Kerjakan Berikut Ini >>
A) Jawablah pertanyaan berikut berdasarkan teks tentang bimbingan dan konseling sebagai profesi.
(i) Siapa penulis teks tersebut?
(ii) Apa pengertian profesi menurut teks tersebut?
(iii) Selain profesi, dua istilah apa yang disebut berhubungan dengan pembahasan profesi?
B) Sebutkan semua hal yang ditingkatkan melalui upaya dan proses profesionalitas menurut teks tentang bimbingan dan konseling sebagai profesi.
C) Teruskan teks tentang bimbingan dan konseling sebagai profesi mulai setelah kalimat terakhirnya.

Teks yang Diberikan >>
__________
Bimbingan dan Konseling Sebagai suatu Profesi


BIMBINGAN DAN KONSELING SEBAGAI PROFESI
Oleh : AMAR FARUQ, S.Pd


Istilah atau pengertian profesi mungkin sudah dimengerti oleh banyak orang bahwa suatu hal yang berkaitan dengan bidang yang sangat dipengaruhi oleh pendidikan dan keahlian.tetapi dengan keahlian saja yang diperoleh dari pendidikan kejuruan juga belum cukup disebut profesi.Namun dari pembahasan profesi pasti akan berhubungan dengan beberapa istilah yang lain, yaitu Profesi, profesional, dan profesionalitas. Profesi adalah jabatan atau pekerjaan yang menuntut keahlian dan etika khusus serta baku (standar layanan). Profesional adalah sifat sesuatu yang berkenaan dengan profesi, penampilan dalam menjalankan jabatan sesuai dengan tuntutan profesi, orang yang mempunyai kemampuan sesuai tuntutan profesi Dan ini sangat berkaitan erat dengan kepuasan cutomer. Profesionalitas adalah usaha menjadikan suatu jabatan sebagai pekerjaan professional, upaya dan proses peningkatan dasar, criteria, standar, kemampuan, keahlian, etika, dan perlindungan suatu profesi ini.
__________
Data Tercatat >>
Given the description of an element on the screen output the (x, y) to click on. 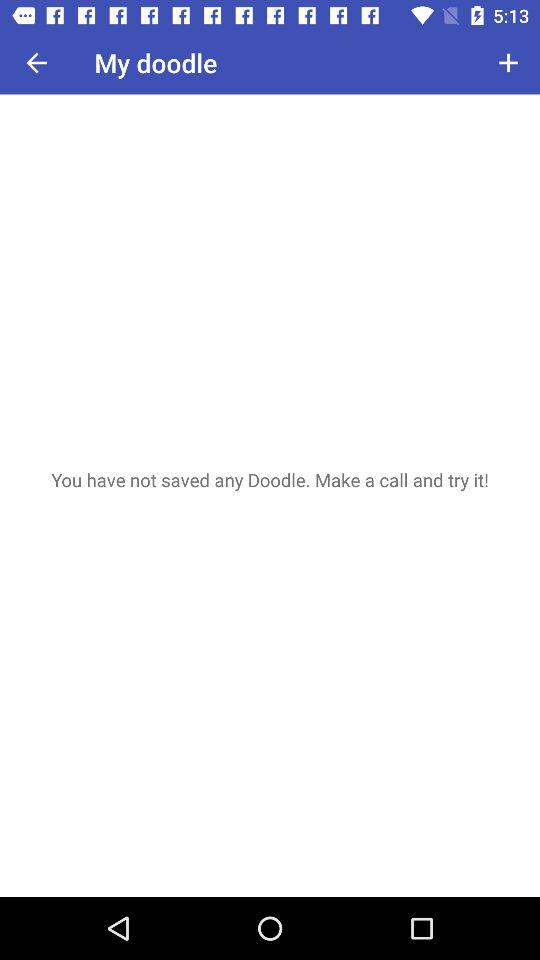
launch item to the left of the my doodle item (36, 62)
__________
Penyelesaian Soal >>
A)
(i) Penulisnya adalah Amar Faruq, S.Pd.
(ii) Profesi adalah jabatan atau pekerjaan yang menuntut keahlian dan etika khusus serta baku (standar layanan).
(iii) Kedua istilah itu adalah profesional dan profesionalitas.

B) dasar, criteria, standar, kemampuan, keahlian, etika, perlindungan

C)
Konseling merupakan helping profession yang melandasi peran dan fungsi konselor di masyarakat. Helping profession atau profesi penolong adalah profesi yang anggota-anggotanya melakukan layanan unik dan dibutuhkan masyarakat.
Organisasi profesi bimbingan dan konseling Indonesia lahir pada bulan Desember 1975 di Malang. Pada waktu itu organisasi tersebut diberi nama Ikatan Petugas Bimbingan Indonesia (IPBI). Namun sejak kongres 2001 di lampung berganti nama menjadi Asosiasi Bimbingan dan Konseling Indonesia (ABKIN).
A.     Hakekat Suatu profesi
Istilah profesi biasanya diartikan sebagai pekerjaan. Suatu jabatan atau pekerjaan disebut profesi apabila ia memiliki syarat-syarat atau ciri-ciri tertentu. Sejumlah ahli (McCully, 1963; Tolbert, 1972; Nugent, 1981) merumuskan ciri-ciri suatu profesi sebagai berikut :
1.      Suatu profesi merupakan suatu jabatan atau pekerjaan yang mempunyai fungsi dan kebermaknaan sosial yang sangat menentukan.
2.      Para anggota profesi menampilkan pelayanan khusus, didasarkan atas teknik-teknik intelektual dan ketrampilan-ketrampilan tertentu yang unik.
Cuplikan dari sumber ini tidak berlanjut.